Task data.
________
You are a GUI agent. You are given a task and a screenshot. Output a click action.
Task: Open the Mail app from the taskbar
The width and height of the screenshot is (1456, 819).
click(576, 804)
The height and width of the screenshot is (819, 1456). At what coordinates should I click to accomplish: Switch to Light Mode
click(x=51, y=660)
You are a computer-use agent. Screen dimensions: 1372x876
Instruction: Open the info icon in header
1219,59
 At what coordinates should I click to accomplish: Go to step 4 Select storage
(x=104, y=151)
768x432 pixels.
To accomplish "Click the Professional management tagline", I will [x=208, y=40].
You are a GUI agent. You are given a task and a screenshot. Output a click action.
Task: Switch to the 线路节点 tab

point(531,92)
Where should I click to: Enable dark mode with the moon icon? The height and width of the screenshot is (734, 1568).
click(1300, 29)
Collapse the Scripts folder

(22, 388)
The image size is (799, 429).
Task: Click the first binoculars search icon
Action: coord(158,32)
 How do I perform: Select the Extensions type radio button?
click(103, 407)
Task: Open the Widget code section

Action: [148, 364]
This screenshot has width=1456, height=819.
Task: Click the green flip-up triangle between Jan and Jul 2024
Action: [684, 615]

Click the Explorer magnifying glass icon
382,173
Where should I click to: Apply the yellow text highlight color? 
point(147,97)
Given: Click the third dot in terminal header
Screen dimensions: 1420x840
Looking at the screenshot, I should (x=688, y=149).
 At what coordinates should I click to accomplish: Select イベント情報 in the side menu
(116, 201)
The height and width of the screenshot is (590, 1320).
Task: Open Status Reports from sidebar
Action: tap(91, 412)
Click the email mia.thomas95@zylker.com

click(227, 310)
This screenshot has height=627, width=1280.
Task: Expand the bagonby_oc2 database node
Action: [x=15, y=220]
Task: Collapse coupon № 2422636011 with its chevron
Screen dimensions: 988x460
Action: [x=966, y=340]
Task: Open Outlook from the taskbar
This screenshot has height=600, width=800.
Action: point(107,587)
________
Problem details. Lay out every line of the data above as a Markdown table with the columns Row and Data line. Number the rows and skip the blank lines.

The output.
| Row | Data line |
|---|---|
| 1 | You are a GUI agent. You are given a task and a screenshot. Output a click action. |
| 2 | Task: Open the Mail app from the taskbar |
| 3 | The width and height of the screenshot is (1456, 819). |
| 4 | click(576, 804) |
| 5 | The height and width of the screenshot is (819, 1456). At what coordinates should I click to accomplish: Switch to Light Mode |
| 6 | click(x=51, y=660) |
| 7 | You are a computer-use agent. Screen dimensions: 1372x876 |
| 8 | Instruction: Open the info icon in header |
| 9 | 1219,59 |
| 10 |  At what coordinates should I click to accomplish: Go to step 4 Select storage |
| 11 | (x=104, y=151) |
| 12 | 768x432 pixels. |
| 13 | To accomplish "Click the Professional management tagline", I will [x=208, y=40]. |
| 14 | You are a GUI agent. You are given a task and a screenshot. Output a click action. |
| 15 | Task: Switch to the 线路节点 tab |
| 16 | point(531,92) |
| 17 | Where should I click to: Enable dark mode with the moon icon? The height and width of the screenshot is (734, 1568). |
| 18 | click(1300, 29) |
| 19 | Collapse the Scripts folder |
| 20 | (22, 388) |
| 21 | The image size is (799, 429). |
| 22 | Task: Click the first binoculars search icon |
| 23 | Action: coord(158,32) |
| 24 |  How do I perform: Select the Extensions type radio button? |
| 25 | click(103, 407) |
| 26 | Task: Open the Widget code section |
| 27 | Action: [148, 364] |
| 28 | This screenshot has width=1456, height=819. |
| 29 | Task: Click the green flip-up triangle between Jan and Jul 2024 |
| 30 | Action: [684, 615] |
| 31 | Click the Explorer magnifying glass icon |
| 32 | 382,173 |
| 33 | Where should I click to: Apply the yellow text highlight color?  |
| 34 | point(147,97) |
| 35 | Given: Click the third dot in terminal header |
| 36 | Screen dimensions: 1420x840 |
| 37 | Looking at the screenshot, I should (x=688, y=149). |
| 38 |  At what coordinates should I click to accomplish: Select イベント情報 in the side menu |
| 39 | (116, 201) |
| 40 | The height and width of the screenshot is (590, 1320). |
| 41 | Task: Open Status Reports from sidebar |
| 42 | Action: tap(91, 412) |
| 43 | Click the email mia.thomas95@zylker.com |
| 44 | click(227, 310) |
| 45 | This screenshot has height=627, width=1280. |
| 46 | Task: Expand the bagonby_oc2 database node |
| 47 | Action: [x=15, y=220] |
| 48 | Task: Collapse coupon № 2422636011 with its chevron |
| 49 | Screen dimensions: 988x460 |
| 50 | Action: [x=966, y=340] |
| 51 | Task: Open Outlook from the taskbar |
| 52 | This screenshot has height=600, width=800. |
| 53 | Action: point(107,587) |